▶ _READING TEXT_:

CBD can alter the human gut, researchers have found, but they don’t yet know if these changes are beneficial or damaging to our long-term health.
The human gut is a complex part of the human body, and researchers are only just starting to uncover how much it affects human health.
Numerous studies, however, have demonstrated that a gut with a diverse variety of bacteria is associated with a healthier heart and lower risk of diseases, including diabetes type 2.
The bacteria in our guts is affected by many variants, including our diet, levels of exercise, even the air we breathe.
But despite CBD’s popularity, a group of researchers from the University of Arkansas say there’s very little research on its safety for long-term human ingestion.
‘Recent product quality surveys imply that CBD exposure from commercially available dosage forms may either be enhanced or lessened due to discrepancies between product label claims and actual CBD content,’ their paper states.

▶ _TASK DESCRIPTION_: Continue the passage on CBD and the human gut, starting after its last sentence. None of the lines that come after this text are used for anything here.

▶ _MATERIAL PROVIDED_:
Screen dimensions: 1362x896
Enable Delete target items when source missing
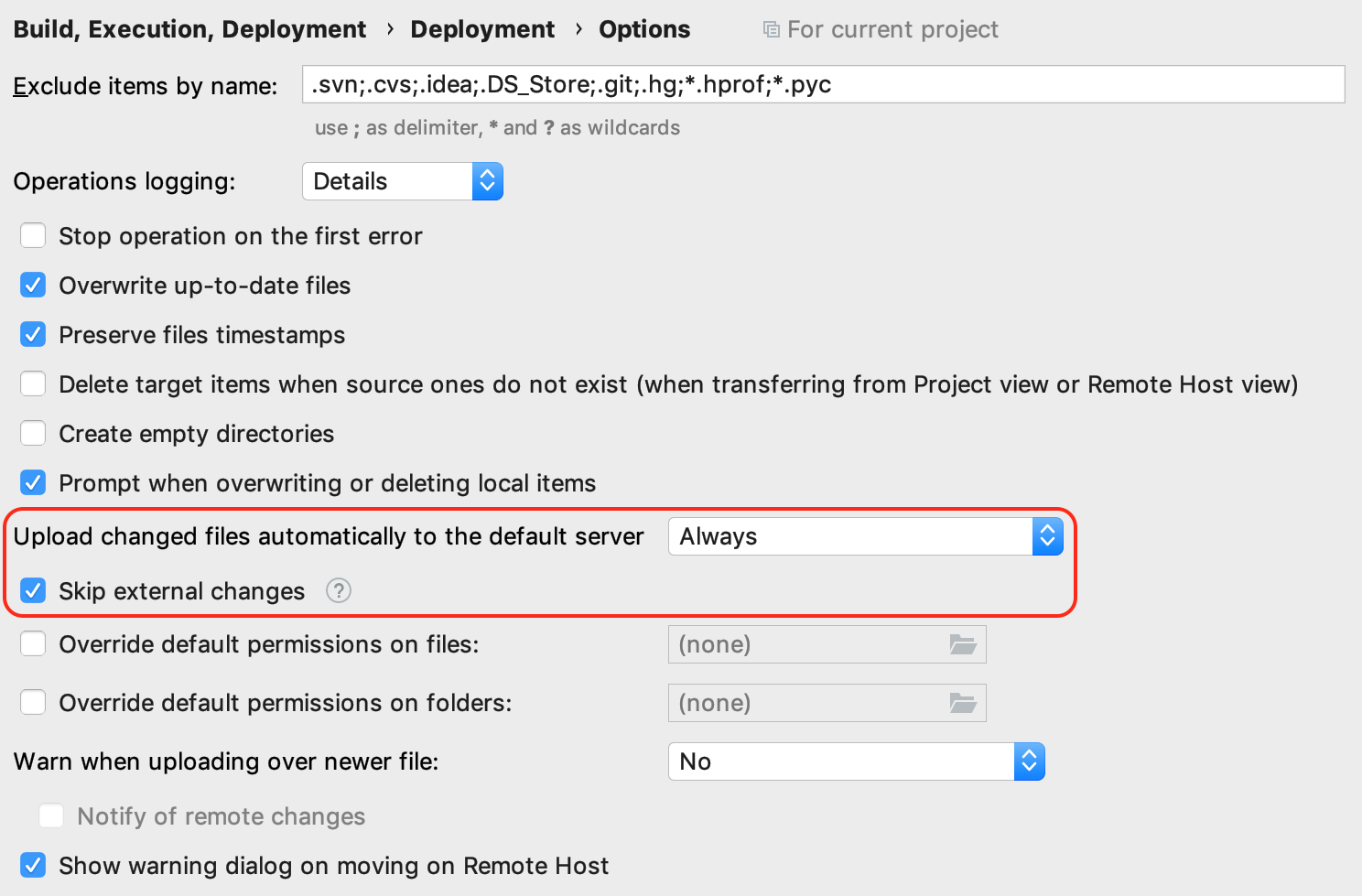coord(33,384)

▶ _FINAL ANSWER_:
‘In addition, several phytocannabinoids have been shown to possess potent antibacterial properties.
Taken together, these elements prompted us to investigate the effects of prolonged CRCE administration on gut toxicology and ecology.’
The researchers set out to determine how CBD may affect our guts, and in turn, our general health.
They gave doses of CBD-rich cannabis extracts to mice in sesame oil, and found that it affected the mice’s guts.
Specifically, it led to a decline in the bacterial species, A. finegoldii, which is associated with several fermentation processes in the human gut, across all groups of mice.
This raises concerns, the researchers state, for the potential untoward effects CBD might have on the gut microbiome.
This is especially concerning for patients receiving CBD as a treatment, they add, since clinical doses are around four times higher than the doses used in this study.
Reductions in gut bacteria diversity, coupled with significant increases in A. muciniphila, which is considered a probiotic, might have negative repercussions for gut health, they write, as declines in this bacteria have been reported in patients with obesity and diabetes.
The paper, ‘Potential probiotic or trigger of gut inflammation’,published in the new issue of the Journal of Dietary Supplements, titled ‘Cannabidiol and Other Cannabinoids: From Toxicology and Pharmacology to Development of a Regulatory Pathway’, states that CBD causes ‘complex’ responses in the gut microbiome
But these consequences, they add, may be favourable or detrimental.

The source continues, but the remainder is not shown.